John Gill's Exposition of the Whole Bible
Proverbs 30:2
Surely I am more brutish than [any] man,.... "Every man is [become] brutish in his knowledge"; man in his original state was a knowing creature but sinning lost his knowledge, and "became like the beasts that perish"; hence we read of the "brutish among the people": but Agur thought himself not only brutish among the rest, but more brutish than any. So Plato o says of some souls living on earth, that they are θηριωδεις, of a brutish nature; see Jeremiah 10:14. Or I think the words may be rendered, "a brute [am] I [rather] than a man" p; have more of the brute than of the man, especially in the sight and presence of God; a very beast before him, or in comparison of other wise, holy, and good men; or with respect to the knowledge of spiritual, divine, and heavenly things, Psalms 73:22; or "a brute [was] I from [the time]", or "[ever since I was] a man" q; as soon as be was born, being born in sin, and like a wild ass's colt, Job 11:12;
and have not the understanding of a man; or "of Adam" r; who was made after the image of God, which consisted in knowledge as well as holiness; who knew much of God, his nature, perfections, and persons; of the creatures, and the works of his hands and of all things in nature; but affecting more knowledge than he should lost in a great measure what he had, and brought his posterity in and left them in a state of blindness and ignorance, one of whose sons Agur was: or his meaning is, that he had not the understanding, as not of Adam in innocence, and of prophets and other eminent men of God, so not of ordinary men of those who had, he least share of the knowledge of divine things.
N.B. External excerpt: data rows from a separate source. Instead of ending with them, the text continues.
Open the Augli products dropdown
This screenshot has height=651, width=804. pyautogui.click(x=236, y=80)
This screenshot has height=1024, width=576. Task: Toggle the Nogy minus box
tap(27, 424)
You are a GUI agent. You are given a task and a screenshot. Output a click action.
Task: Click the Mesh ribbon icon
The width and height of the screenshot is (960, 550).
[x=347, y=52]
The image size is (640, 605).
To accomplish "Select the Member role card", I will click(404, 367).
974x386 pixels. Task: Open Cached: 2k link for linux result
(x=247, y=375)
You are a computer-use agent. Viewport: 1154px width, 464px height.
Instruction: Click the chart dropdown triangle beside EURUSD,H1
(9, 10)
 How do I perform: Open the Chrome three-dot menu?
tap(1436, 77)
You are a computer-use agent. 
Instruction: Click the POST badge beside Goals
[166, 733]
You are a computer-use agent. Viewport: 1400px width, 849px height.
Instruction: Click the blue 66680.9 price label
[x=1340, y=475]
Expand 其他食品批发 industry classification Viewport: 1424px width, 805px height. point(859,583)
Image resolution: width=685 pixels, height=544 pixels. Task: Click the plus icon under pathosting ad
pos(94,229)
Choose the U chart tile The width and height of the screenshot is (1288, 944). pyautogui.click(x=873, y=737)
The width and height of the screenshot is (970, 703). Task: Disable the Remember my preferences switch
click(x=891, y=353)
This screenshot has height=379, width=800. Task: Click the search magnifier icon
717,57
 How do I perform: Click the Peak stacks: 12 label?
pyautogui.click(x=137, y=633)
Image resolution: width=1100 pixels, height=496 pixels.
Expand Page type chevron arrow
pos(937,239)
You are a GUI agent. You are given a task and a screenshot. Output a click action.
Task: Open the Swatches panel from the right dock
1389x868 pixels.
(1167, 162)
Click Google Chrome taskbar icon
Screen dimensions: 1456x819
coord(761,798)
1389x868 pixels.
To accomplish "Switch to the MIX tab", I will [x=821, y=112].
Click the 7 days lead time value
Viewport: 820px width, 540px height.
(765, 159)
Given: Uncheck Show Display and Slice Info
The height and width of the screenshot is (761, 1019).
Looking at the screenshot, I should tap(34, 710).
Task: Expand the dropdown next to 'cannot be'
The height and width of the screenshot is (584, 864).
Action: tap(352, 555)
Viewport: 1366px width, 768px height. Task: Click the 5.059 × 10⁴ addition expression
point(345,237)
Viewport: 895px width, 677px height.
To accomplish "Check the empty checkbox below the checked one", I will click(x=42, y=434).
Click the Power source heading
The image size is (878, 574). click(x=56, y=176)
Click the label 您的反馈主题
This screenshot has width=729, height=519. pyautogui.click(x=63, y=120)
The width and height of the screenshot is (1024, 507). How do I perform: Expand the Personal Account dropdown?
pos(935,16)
Aben Ezra, who takes Ithiel and Ucal to be scholars or companions of Agur, supposes, that they asked him questions concerning the divine Being, nature, and perfections, to which he answers in this strain; showing his insufficiency to give them any instruction or satisfaction in such matters, or to discourse on such sublime subjects: or rather his view was to show the blindness and ignorance of human nature with respect to divine things he was about to treat of; and particularly to observe, that the knowledge of a Saviour, and salvation by him, were not from nature, and attainable by that; and that a man must first know himself, his own folly and ignorance, before he can have any true knowledge of Ithiel and Ucal, the mighty Saviour and Redeemer; of the need of him, and of interest in him. Some think his view is to prove that his words, his prophecy, or what he was about to say, or did say, must be owing entirely to divine inspiration; since he was of himself; and without a divine revelation, so very blind, dark, and ignorant; it could not be owing to any natural sagacity of his, who was more brutish than any; nor to any acquired knowledge, or the instruction of men, since he had none, as follows; and so כי, with which the words begin, may be rendered "for" or "because" s, as it usually is, "for I am more brutish, than any man", c.
o De Leg. l. 10. p, 959. p בער אנכי מאיש "bardus sum prae viro", Mercerus "brutus ego prae viro", Cocceius, Schultens. q "Nam brutus sum ex quo vir sum", Junius Tremellius, so Cartwright. r "Nec est mihi intelligentia Adami", Cartwright. s כי "nam", Junius Tremellius "quia", Pagninus, Montanus "quoniam", Michaelis.